*** Opening DATA TO USE ***

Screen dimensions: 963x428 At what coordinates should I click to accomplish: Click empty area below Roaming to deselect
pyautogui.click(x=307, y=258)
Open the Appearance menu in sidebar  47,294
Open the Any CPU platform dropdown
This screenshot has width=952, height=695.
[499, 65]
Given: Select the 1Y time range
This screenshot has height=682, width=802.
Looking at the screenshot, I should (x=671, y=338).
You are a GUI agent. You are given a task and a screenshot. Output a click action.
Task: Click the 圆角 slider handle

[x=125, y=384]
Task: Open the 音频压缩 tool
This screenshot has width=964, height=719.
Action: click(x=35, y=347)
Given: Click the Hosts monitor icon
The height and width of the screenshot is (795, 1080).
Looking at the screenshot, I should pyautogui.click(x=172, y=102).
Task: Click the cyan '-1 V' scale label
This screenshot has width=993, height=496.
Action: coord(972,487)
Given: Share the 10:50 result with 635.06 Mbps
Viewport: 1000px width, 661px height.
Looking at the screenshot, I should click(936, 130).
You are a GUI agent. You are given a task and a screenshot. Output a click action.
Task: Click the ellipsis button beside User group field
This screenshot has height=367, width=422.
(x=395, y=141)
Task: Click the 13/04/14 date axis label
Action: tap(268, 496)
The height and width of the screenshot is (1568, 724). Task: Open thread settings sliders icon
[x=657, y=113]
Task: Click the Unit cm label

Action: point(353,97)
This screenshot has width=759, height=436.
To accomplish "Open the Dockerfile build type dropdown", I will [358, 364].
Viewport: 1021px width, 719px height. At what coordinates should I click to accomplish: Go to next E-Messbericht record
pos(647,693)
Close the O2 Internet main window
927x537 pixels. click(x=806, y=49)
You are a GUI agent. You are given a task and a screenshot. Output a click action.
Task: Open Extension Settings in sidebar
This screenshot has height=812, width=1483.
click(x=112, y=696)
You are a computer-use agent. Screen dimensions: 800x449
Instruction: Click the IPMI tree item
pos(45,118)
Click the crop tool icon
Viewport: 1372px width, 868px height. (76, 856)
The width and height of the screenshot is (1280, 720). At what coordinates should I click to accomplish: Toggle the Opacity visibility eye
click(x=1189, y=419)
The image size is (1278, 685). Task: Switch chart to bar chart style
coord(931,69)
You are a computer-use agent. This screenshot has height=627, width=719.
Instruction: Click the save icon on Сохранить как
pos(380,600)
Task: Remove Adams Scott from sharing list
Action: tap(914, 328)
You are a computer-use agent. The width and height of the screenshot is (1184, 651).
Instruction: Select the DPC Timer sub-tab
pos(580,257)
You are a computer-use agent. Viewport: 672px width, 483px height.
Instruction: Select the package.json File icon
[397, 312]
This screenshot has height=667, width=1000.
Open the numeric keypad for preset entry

*** Closing DATA TO USE ***

WHAT IS BEING ASKED — Write out each record exactly, without addition or omission.

RESPONSE BOX —
Screen dimensions: 963x428 At what coordinates should I click to accomplish: Click empty area below Roaming to deselect
pyautogui.click(x=307, y=258)
Open the Appearance menu in sidebar  47,294
Open the Any CPU platform dropdown
This screenshot has width=952, height=695.
[499, 65]
Given: Select the 1Y time range
This screenshot has height=682, width=802.
Looking at the screenshot, I should (x=671, y=338).
You are a GUI agent. You are given a task and a screenshot. Output a click action.
Task: Click the 圆角 slider handle

[x=125, y=384]
Task: Open the 音频压缩 tool
This screenshot has width=964, height=719.
Action: click(x=35, y=347)
Given: Click the Hosts monitor icon
The height and width of the screenshot is (795, 1080).
Looking at the screenshot, I should pyautogui.click(x=172, y=102).
Task: Click the cyan '-1 V' scale label
This screenshot has width=993, height=496.
Action: coord(972,487)
Given: Share the 10:50 result with 635.06 Mbps
Viewport: 1000px width, 661px height.
Looking at the screenshot, I should click(936, 130).
You are a GUI agent. You are given a task and a screenshot. Output a click action.
Task: Click the ellipsis button beside User group field
This screenshot has height=367, width=422.
(x=395, y=141)
Task: Click the 13/04/14 date axis label
Action: tap(268, 496)
The height and width of the screenshot is (1568, 724). Task: Open thread settings sliders icon
[x=657, y=113]
Task: Click the Unit cm label

Action: point(353,97)
This screenshot has width=759, height=436.
To accomplish "Open the Dockerfile build type dropdown", I will [358, 364].
Viewport: 1021px width, 719px height. At what coordinates should I click to accomplish: Go to next E-Messbericht record
pos(647,693)
Close the O2 Internet main window
927x537 pixels. click(x=806, y=49)
You are a GUI agent. You are given a task and a screenshot. Output a click action.
Task: Open Extension Settings in sidebar
This screenshot has height=812, width=1483.
click(x=112, y=696)
You are a computer-use agent. Screen dimensions: 800x449
Instruction: Click the IPMI tree item
pos(45,118)
Click the crop tool icon
Viewport: 1372px width, 868px height. (76, 856)
The width and height of the screenshot is (1280, 720). At what coordinates should I click to accomplish: Toggle the Opacity visibility eye
click(x=1189, y=419)
The image size is (1278, 685). Task: Switch chart to bar chart style
coord(931,69)
You are a computer-use agent. This screenshot has height=627, width=719.
Instruction: Click the save icon on Сохранить как
pos(380,600)
Task: Remove Adams Scott from sharing list
Action: tap(914, 328)
You are a computer-use agent. The width and height of the screenshot is (1184, 651).
Instruction: Select the DPC Timer sub-tab
pos(580,257)
You are a computer-use agent. Viewport: 672px width, 483px height.
Instruction: Select the package.json File icon
[397, 312]
This screenshot has height=667, width=1000.
Open the numeric keypad for preset entry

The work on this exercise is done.